DeltaMemory uses a profile-first approach to context building. Before doing any vector search or temporal retrieval, it loads the user's structured profile. Name, location, job, preferences — these facts are always available to the agent, regardless of when they were mentioned.

This is a different philosophy from "retrieve the top K similar memories." Structured facts provide a stable foundation. Vector search adds situational context on top. The agent always knows who it is talking to, and then layers in relevant episodic memories based on the current conversation.

The context builder manages a token budget, allocating portions to profiles, events, and episodic memories. Profiles get priority because they are the most information-dense. A single profile entry like "location: Austin" conveys the same information as an entire conversation turn, but costs a fraction of the tokens.

Concept extraction and knowledge graphs

Facts about the user are one layer. DeltaMemory also extracts concepts and relationships, building a knowledge graph over time.

When the user mentions "Acme Corp," that becomes a concept with a type (company) and an importance score. When they say "I work at Acme Corp," that creates a relationship between the user concept and the company concept. When they later mention "Acme is in the healthcare space," another relationship forms.

Now the agent can traverse these connections. It does not need to be told that the user works in healthcare. It can infer it: user → works at → Acme Corp → is in → healthcare. This multi-hop reasoning happens at retrieval time, not during the conversation, so it adds no latency to the response.

The compound effect

The real power of fact extraction shows up over time. After ten conversations, the agent has a structured profile with dozens of facts, a growing knowledge graph, and a set of episodic memories ranked by salience.

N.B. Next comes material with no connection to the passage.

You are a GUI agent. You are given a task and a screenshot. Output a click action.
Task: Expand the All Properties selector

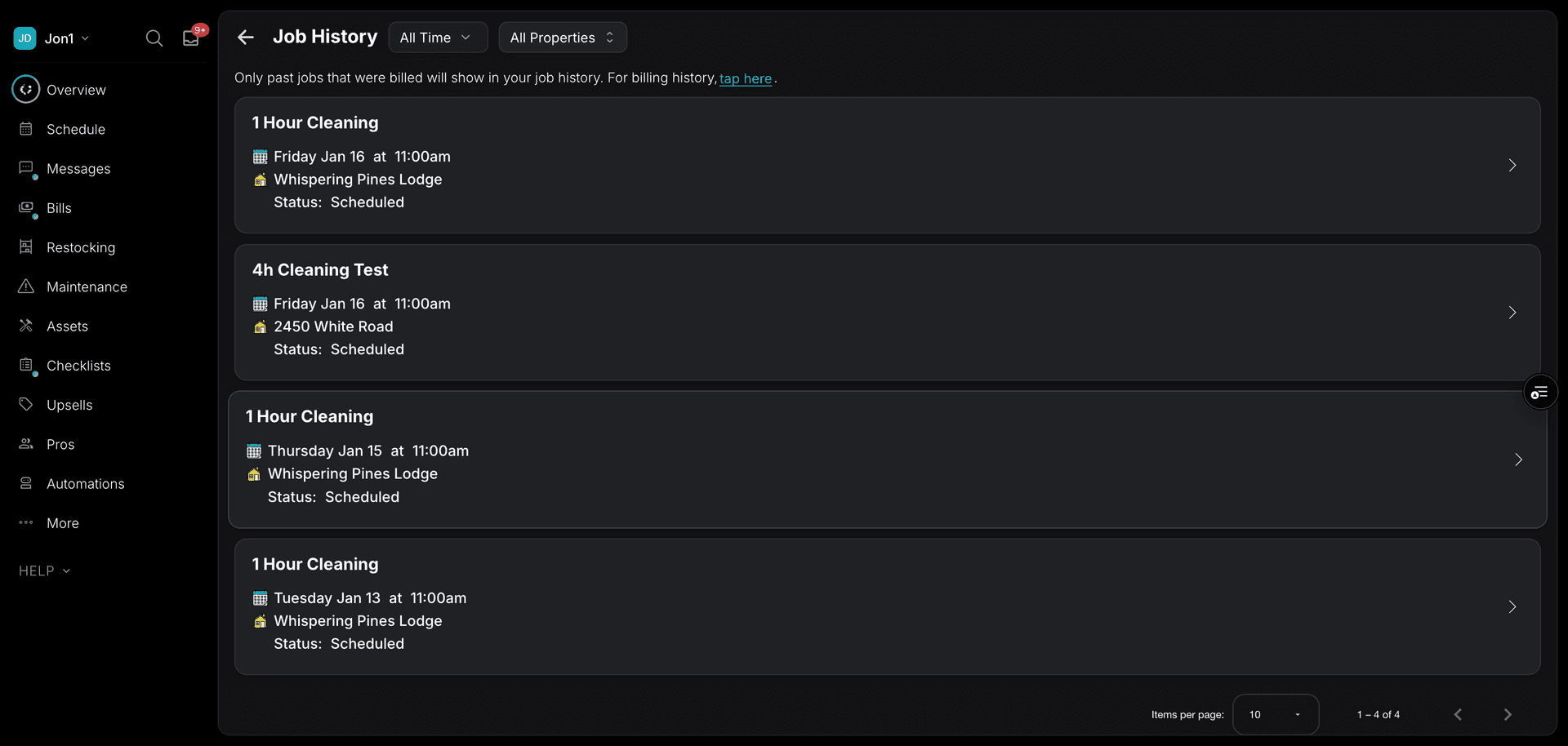(562, 38)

Compare this to an agent that stored ten raw conversation logs. The structured agent knows the user's name, location, job, company, industry, preferences, and relationships — all indexed and instantly accessible. The raw-log agent has ten blobs of text that might or might not surface the right information on any given query.

The difference compounds with every interaction. Each conversation adds new facts, refines existing ones, and extends the knowledge graph. The agent gets smarter about this specific user in a way that raw storage never achieves.

Teaching agents to listen is not about recording more. It is about understanding what was said.